Reproduce verbatim the part of the friends-with-benefits column from "If you're unfamiliar" to "and emotion, period.".

Reading passage >>

= Beginning of Section =

By Sarah Foster Special to OnMilwaukee.com Published Apr 03, 2010 at 11:02 AM

I was listening to the radio recently and the DJs were discussing the ever-scrutinized topic of "friends with benefits."

If you're unfamiliar with the term, friends with benefits is when two people come to an agreement, either spoken or silent, that they will be bed buddies, but nothing more. In other words, sleeping together, but not relationship bound.

Anyway, the female half of the duo said that women are more likely to get emotionally attached, even in a ‘friends with benefits' deal and have the whole thing blow up in her face because we (women) cannot separate sex and emotion, period.

So not true. Yes, women tend to be more emotional when it comes to sex, but here's the kicker: what we're emotional about is the attachment to the other person. If we don't have any romantic feelings for someone we're sleeping with, then it's perfectly legitimate to get what we need and go home. A 4 a.m. booty call doesn't say, ‘I love you,' it says, "I'm drunk and I need some action."

If you have an understanding with someone that you can count on for a piece on any given Friday night, it takes some of the sting out of being alone.

Plus, as always, there is a double standard. Guys aren't called sluts when they get busy with girls just for the sake of getting off, but women are. We have to choose between being a ‘Samantha' or a ‘Charlotte' and we don't always want to ‘bake' ourselves into either one of those cookie cutter stereotypes. Plenty of women have plenty of fun just fooling around with guys they have no interest in outside of the bedroom.

= End of Section =

Given entries >>

= Beginning of Section =

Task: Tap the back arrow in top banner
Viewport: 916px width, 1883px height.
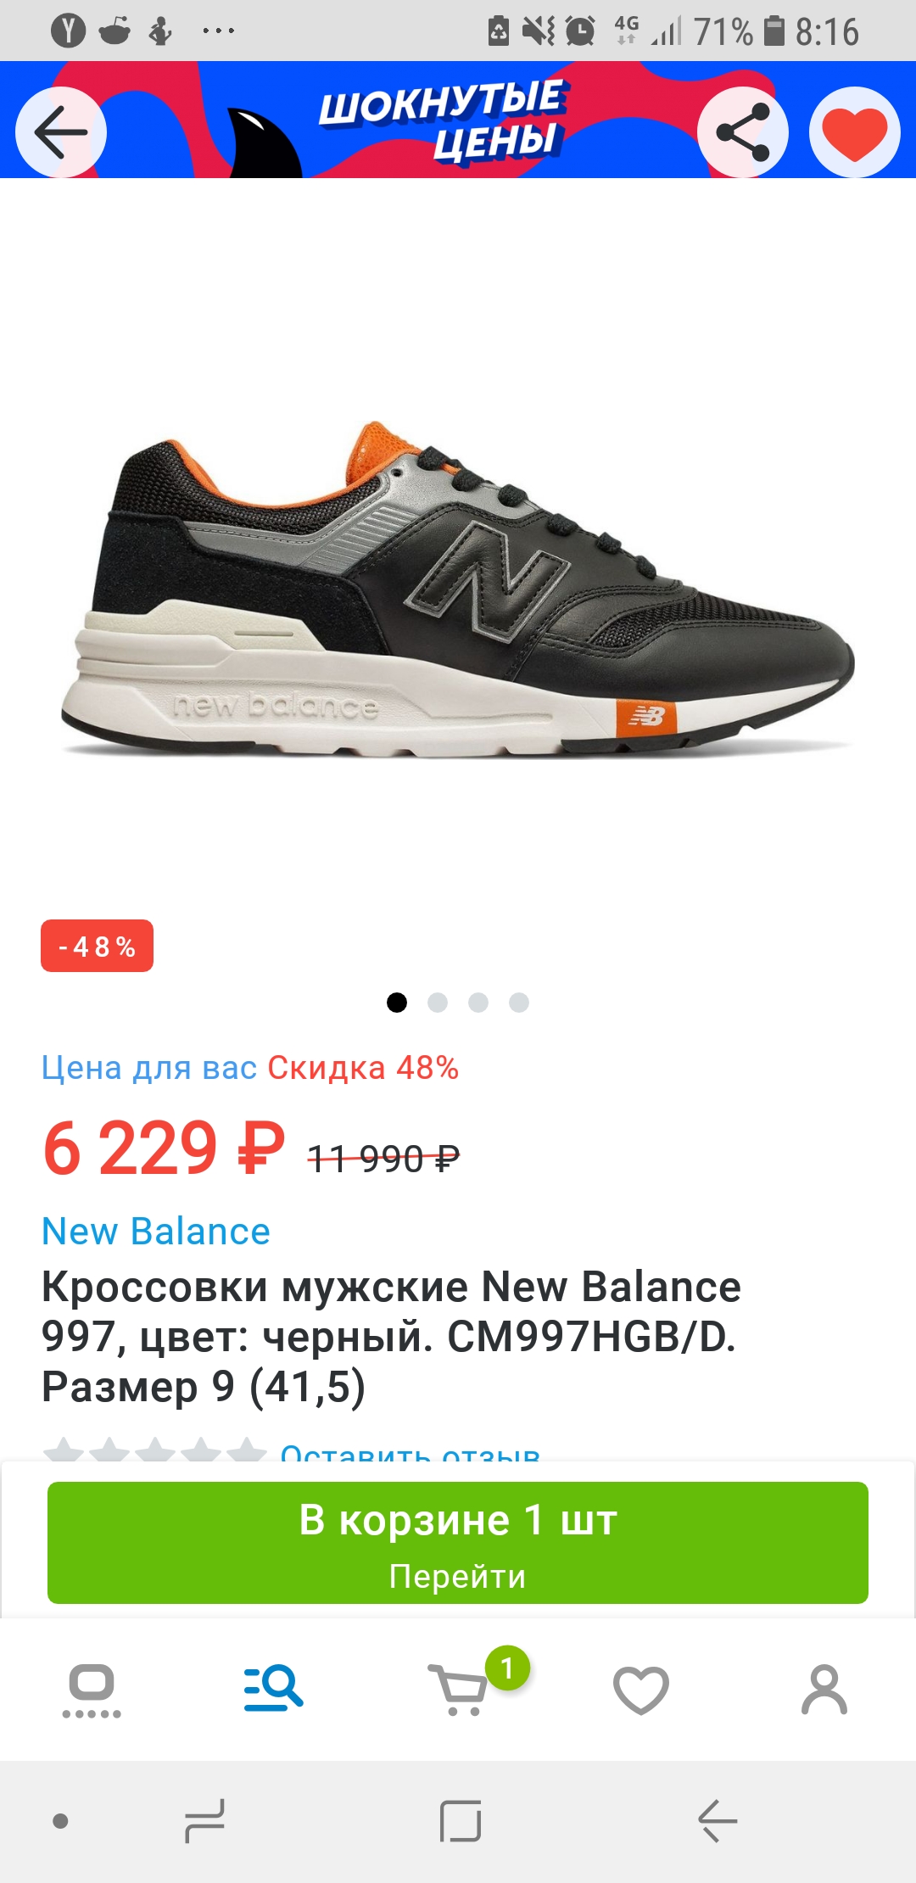Action: [61, 131]
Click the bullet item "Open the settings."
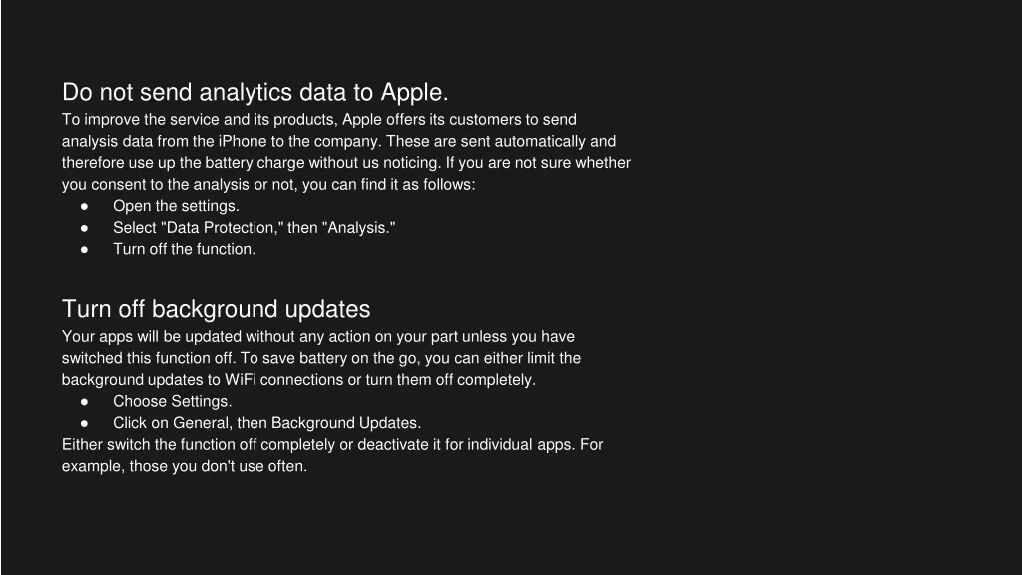Viewport: 1022px width, 575px height. point(176,206)
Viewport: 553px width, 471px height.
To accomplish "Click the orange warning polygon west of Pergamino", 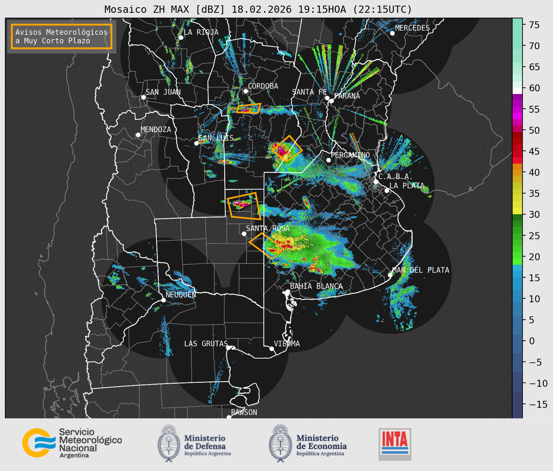I will coord(287,149).
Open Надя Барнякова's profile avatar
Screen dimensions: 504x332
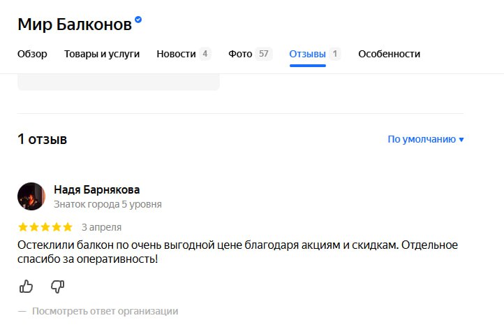coord(31,196)
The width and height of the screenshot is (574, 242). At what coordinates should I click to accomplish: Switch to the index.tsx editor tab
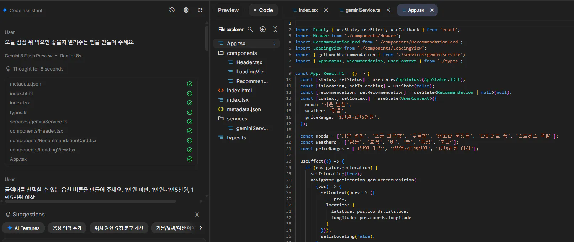click(x=308, y=10)
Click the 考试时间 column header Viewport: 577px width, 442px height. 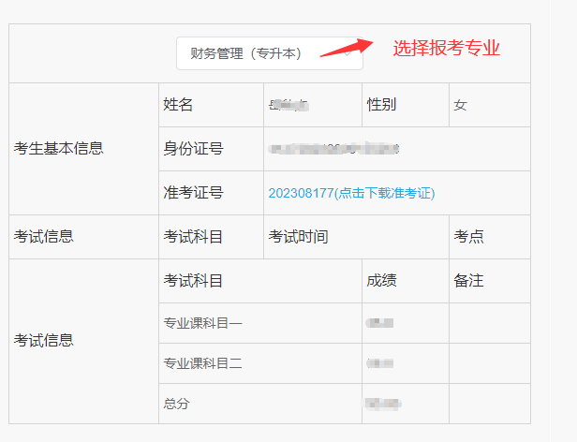(x=298, y=237)
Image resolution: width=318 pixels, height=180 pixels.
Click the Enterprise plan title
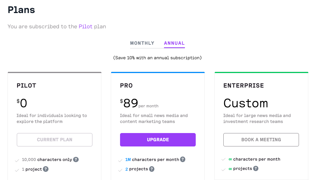coord(243,86)
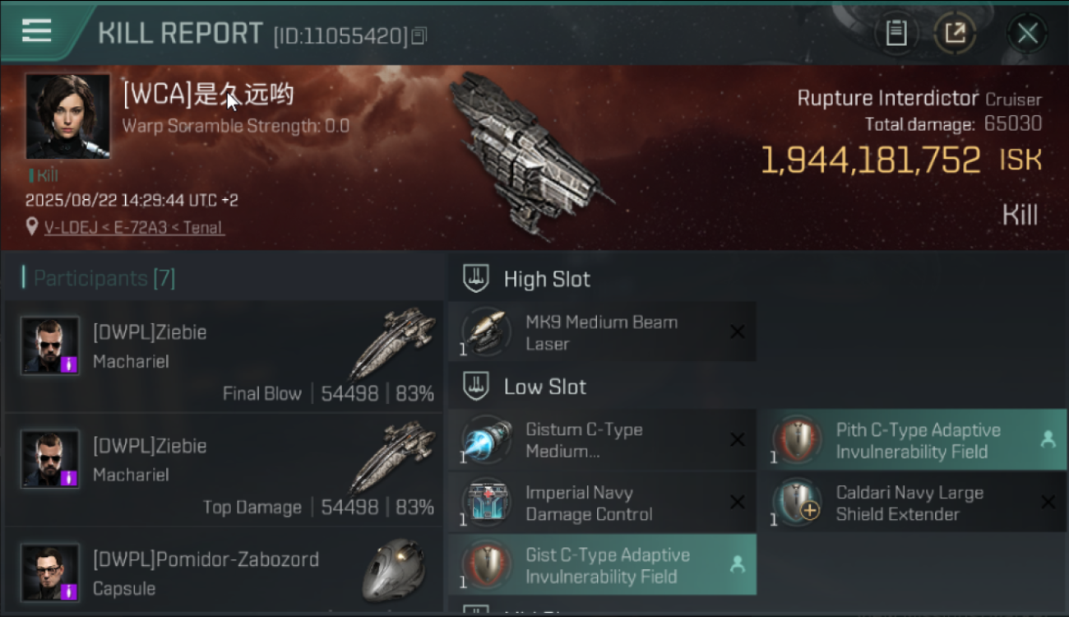Copy the kill report ID

pyautogui.click(x=419, y=35)
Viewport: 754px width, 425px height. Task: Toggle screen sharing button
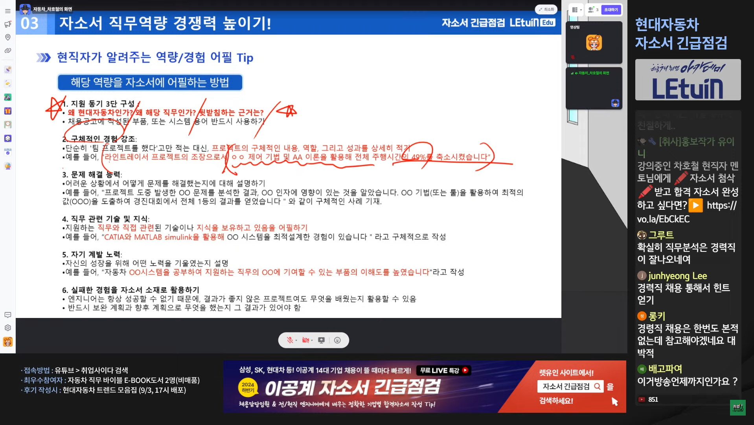tap(321, 340)
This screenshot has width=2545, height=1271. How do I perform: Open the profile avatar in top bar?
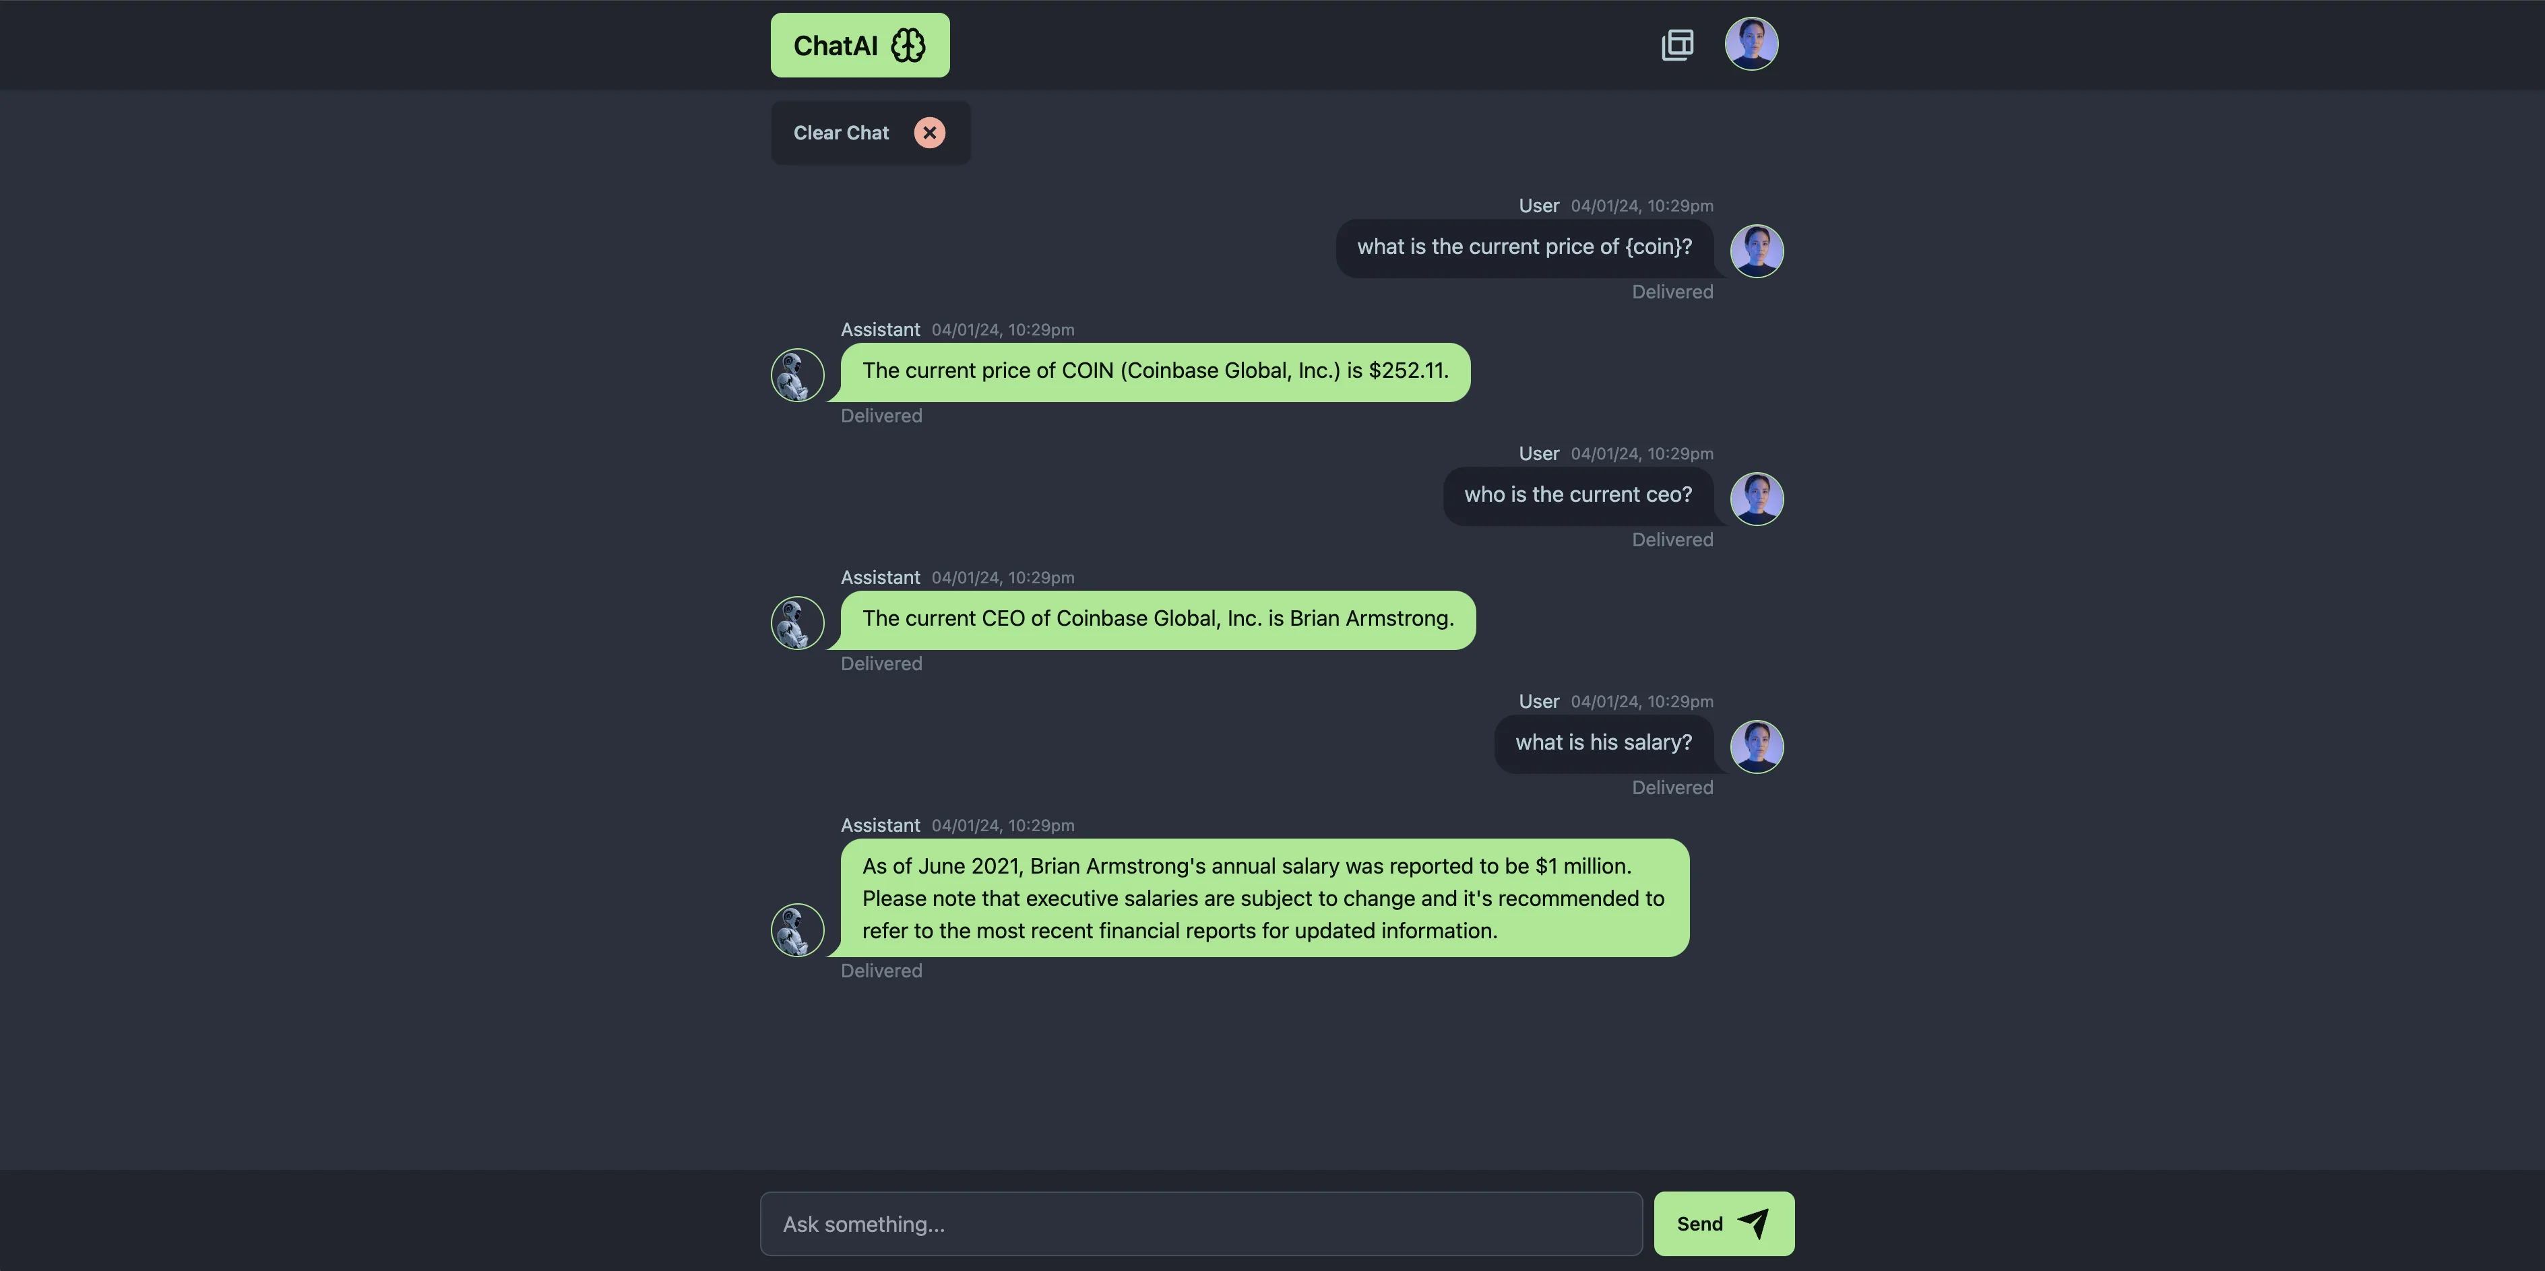point(1751,44)
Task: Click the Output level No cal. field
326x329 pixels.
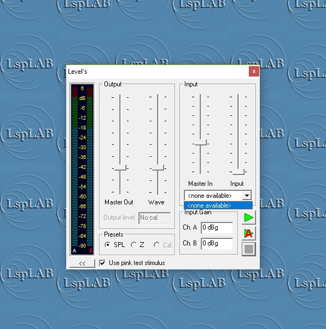Action: point(155,218)
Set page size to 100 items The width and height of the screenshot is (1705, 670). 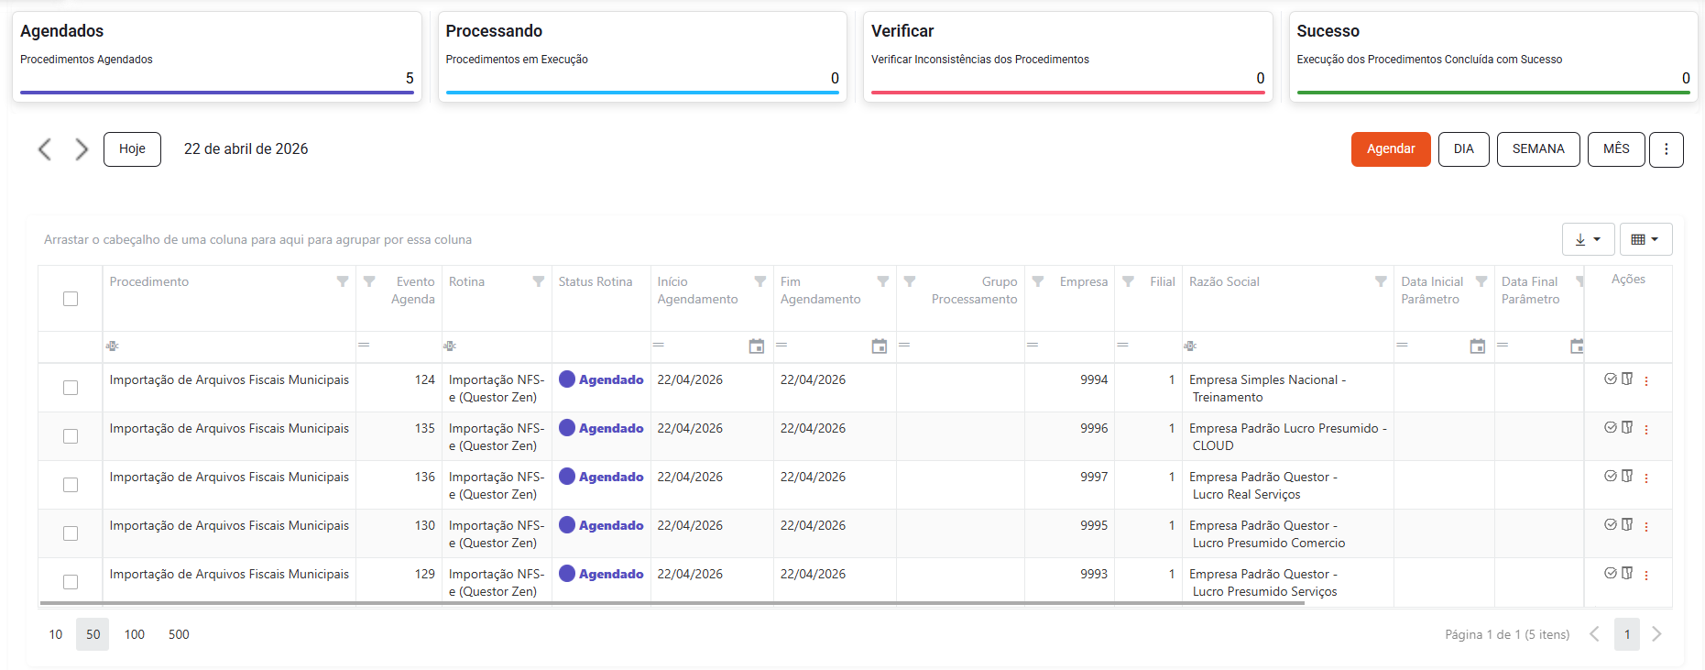pos(135,634)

= End of Section =

Task answer >>
If you're unfamiliar with the term, friends with benefits is when two people come to an agreement, either spoken or silent, that they will be bed buddies, but nothing more. In other words, sleeping together, but not relationship bound.

Anyway, the female half of the duo said that women are more likely to get emotionally attached, even in a ‘friends with benefits' deal and have the whole thing blow up in her face because we (women) cannot separate sex and emotion, period.